Un peu perfectionniste sur les bords, confesse-t-elle, c’est logiquement que sa professeure l’a forcée à participer au championnat, quand elle s’est contentée d’en inciter quelques autres. Il faut dire que la jeune fille est du genre travailleuse, et ne se plaint pas (tous les jours) de ses levers à 5 heures du matin lorsqu’elle doit rallier Lille depuis Quesnoy-sur-Deûle, « très mal desservie », où elle vit en garde alternée chez sa mère.
Pas impossible que ce rythme, si soutenu soit-il, imprime encore son quotidien l’an prochain si elle se décide à enchaîner sur une ultime année au LHIL qui ouvre une mention complémentaire en pâtisserie boutique. « Comme mon ambition est d’ouvrir un salon de thé, ça pourrait être pas mal », hésite celle qui pense bon « de se spécialiser dans plusieurs choses ».
Et de raconter comment elle est tombée des nues quand sa professeure a pensé à elle pour le championnat, elle qui manque tant de confiance. « Puis je me suis dit que je n’avais rien à perdre et j’y suis allée.
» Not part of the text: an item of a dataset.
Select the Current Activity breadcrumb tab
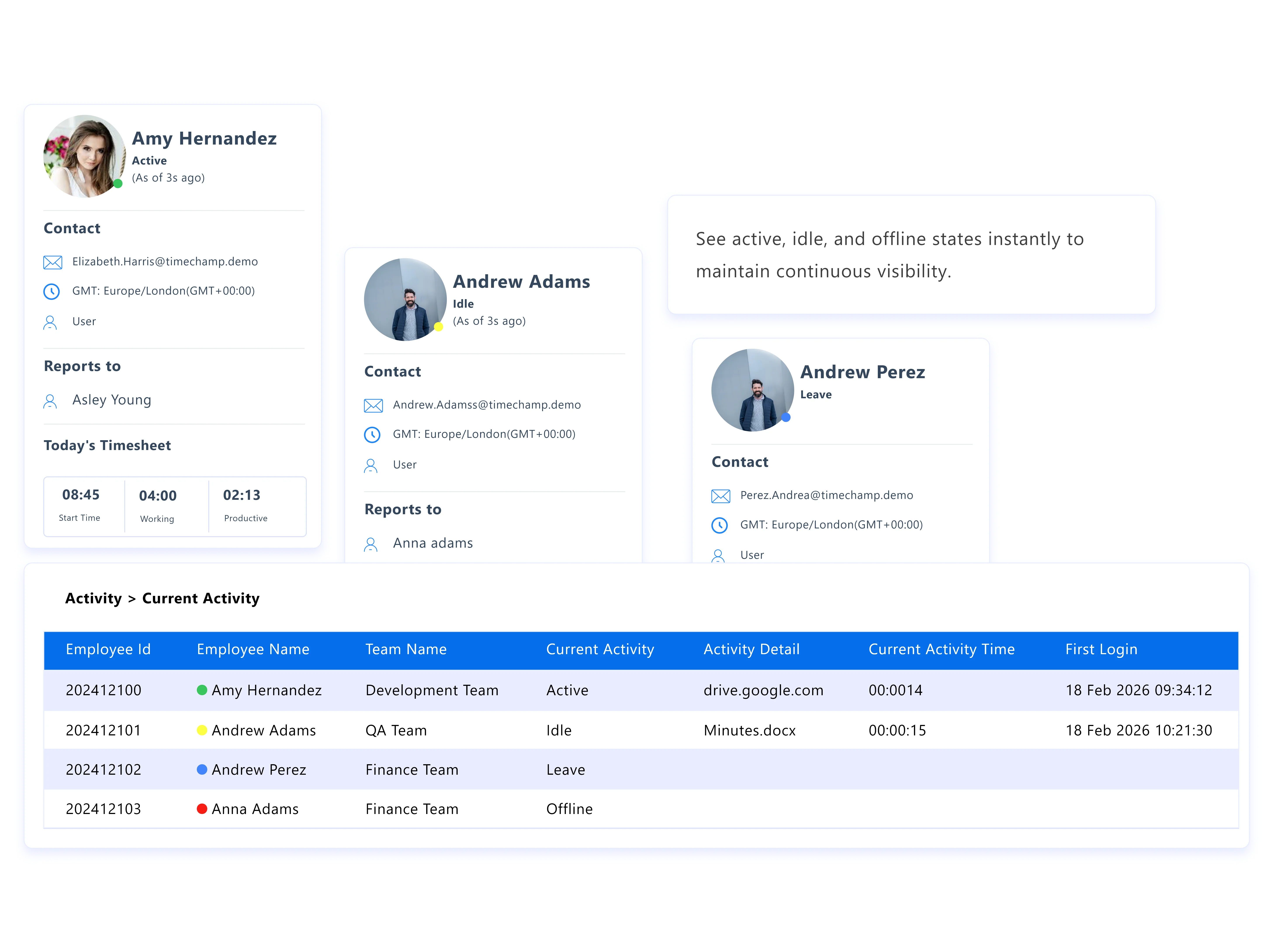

Elle m’a dit que j’avais la créativité et la technicité pour réussir. Elle m’a aussi dit que j’étais la seule à pouvoir porter le concours sur mes épaules. » Les premières sélections internes à l’établissement la mènent en finale régionale.
Début février, la jeune pâtissière doit créer un “dessert sélection” à partir des contraintes de l’édition, à savoir pas de gélatine ni de colorant. Elle doit imaginer la recette, la mettre en œuvre puis réaliser le dressage parfait (fois dix assiettes, en trois heures) tout en racontant une histoire.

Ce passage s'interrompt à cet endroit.